The results of the Review of Reviews suggest that, among the consequences with the highest scores, and those repeated most frequently, were: curriculum narrowing (^{Acosta et al., 2020}; ^{Au, 2009}; ^{Sigvardsson, 2017}; ^{Boon et al., 2007}; ^{Verger, Fontdevila et al., 2019}; ^{Verger, Parcerisa et al., 2019}; ^{Anderson, 2012}; ^{Cimbricz, 2002}; ^{Emler et al., 2019}; ^{Harlen & Crick, 2003}), endangering equity (^{Acosta et al., 2020}; ^{Au, 2009}; ^{Boon et al., 2007}; ^{Bacon & Pomponio, 2023}; ^{Hamilton et al., 2013}; ^{Verger, Parcerisa et al., 2019}; ^{Anderson, 2012}; ^{Emler et al., 2019}; ^{Lee, 2008}), limitation or restriction of high-order abilities (^{Acosta et al., 2020}; ^{Au, 2009}; ^{Verger, Fontdevila et al., 2019}; ^{Verger, Parcerisa et al., 2019}; ^{Anderson, 2012}, ^{Emler et al., 2019}), teachers teaching for the test (^{Acosta et al., 2020}; ^{Au, 2009}; ^{Hamilton et al., 2013}; ^{Cimbricz, 2002}; ^{Ehren et al., 2016}; ^{Emler et al., 2019}; ^{Nichols, 2007}; ^{Harlen & Crick, 2003}), learning eroded by the HST (^{Boon et al., 2007}; ^{Hamilton et al., 2013}; ^{Anderson, 2012}; ^{Cimbricz, 2002}; ^{Emler et al., 2019}; ^{Nichols, 2007}), and the questioned reliability of them (^{Acosta et al., 2020}; ^{Verger, Fontdevila et al., 2019}; ^{Hamilton et al., 2013}; ^{Cimbricz, 2002}; ^{Lee, 2008}; ^{Nichols, 2007}).

In further detail, the negative consequences after codifications resulted in a total of 30. Similar codes were organised into six themes: (1) the curriculum and what happens in the classroom, (2) how they have influenced teachers, (3) the consistency and reliability of high-stakes testing, (4) school culture, (5) equity, and (6) influence on people’s subjectivity.
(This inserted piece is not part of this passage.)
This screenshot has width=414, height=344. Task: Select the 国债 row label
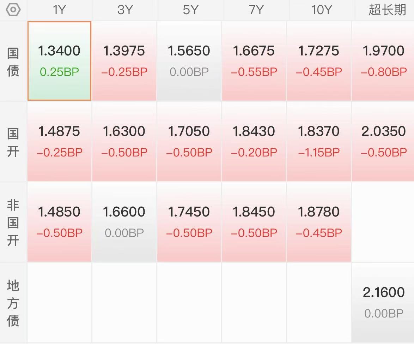(x=13, y=62)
Firstly, the studies reviewed suggest that education has been affected because high-stakes testing has led to curricular narrowing (^{Acosta et al., 2020}; ^{Au, 2009}; ^{Boon et al., 2007}; ^{Verger, Fontdevila et al., 2019}; ^{Verger, Parcerisa et al., 2019}; ^{Anderson, 2012}; ^{Cimbricz, 2002}; ^{Emler et al., 2019}; ^{Harlen et al., 2002}). Furthermore, this reduction implies a view of the curriculum in its broad spectrum, considering the teaching, content and skills that are developed, as well as the interactions that take place (and do not take place) within the classroom. A concrete example of this is presented by ^{Au (2009)}, regarding the situation in the United States, “71% of the districts reported cutting at least one subject to increase time spent on reading and math as a direct response to the high-stakes testing mandated under NCLB” (Renter et al., 2006, as cited in ^{Au, 2009}, p. 46).
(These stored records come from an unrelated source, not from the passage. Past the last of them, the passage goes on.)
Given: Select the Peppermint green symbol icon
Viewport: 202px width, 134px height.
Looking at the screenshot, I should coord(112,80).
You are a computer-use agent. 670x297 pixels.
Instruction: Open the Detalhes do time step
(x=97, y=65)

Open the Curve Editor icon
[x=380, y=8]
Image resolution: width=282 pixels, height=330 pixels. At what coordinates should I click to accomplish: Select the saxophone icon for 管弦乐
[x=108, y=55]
Additionally, several authors stress that high-order abilities such as critical, divergent, and creative thinking do not have priority in the classroom (^{Acosta et al., 2020}; ^{Au, 2009}; ^{Verger, Fontdevila et al., 2019}; ^{Verger, Parcerisa et al., 2019}; ^{Anderson, 2012}; ^{Cimbricz, 2002}; ^{Emler et al., 2019}); thus, reducing teaching (^{Bacon & Pomponio, 2023}; ^{Ehren et al., 2016}; ^{Emler et al., 2019}) to mere repetition, and memorisation of facts (^{Au, 2009}). Increasingly, teachers have focused on preparing students for the tests (^{Emler et al., 2019}; ^{Nichols, 2007}) and, consequently, subjects that are not assessed in the high-stakes tests (^{Harlen & Crick, 2003}), such as art, music, sports, poetry, among others have been diminished in importance (^{Au, 2007}), therefore, culminating in learning detriment (^{Boon et al., 2007}; ^{Hamilton et al., 2013}; ^{Anderson, 2012}; ^{Cimbricz, 2002}, ^{Emler et al., 2019}; ^{Nichols, 2007}). ^{Acosta et al. (2020}, p. 536) highlight a student’s opinion, “We’re only learning the content of the tests and not what we’re supposed to know and go to college”.

Secondly, these negative consequences have also had an effect on teachers, their profession and professionalism. On the basis of strong rewards and sanctions, teachers have fallen into attitudes toward gaming or cheating (^{Ehren et al., 2016}; ^{Emler et al., 2019}; ^{Hamilton et al., 2013}). HST has led several educators to leave their schools (^{Boon et al., 2007}), has increased their work overload (^{Ehren et al., 2016}), competitiveness (^{Verger, Parcerisa et al., 2019}), endangered teachers’ well-being (^{Anderson, 2012}; ^{Cimbricz, 2002}; ^{Ehren et al., 2016}; ^{Emler et al., 2019}; ^{Harlen & Crick, 2003}), makes teachers go against their beliefs and values (^{Ehren et al., 2016}), lose their motivation (^{Hamilton et al., 2013}; ^{Emler et al., 2019}) erodes the essence of subjects and teaching (^{Sigvardsson, 2017}; ^{Anderson, 2012}), among other elements presented in Figure 3. Moreover, along with the harm to teachers, there is the phenomenon of de-professionalisation of teachers, which implies the loss of their professional autonomy (^{Verger, Fontdevila et al., 2019}; ^{Anderson, 2012}; ^{Cimbricz, 2002}; ^{Ehren et al., 2016}; ^{Emler et al., 2019}). This has also contributed to the detriment of the quality of teachers (^{Verger, Parcerisa et al., 2019}; ^{Anderson, 2012}).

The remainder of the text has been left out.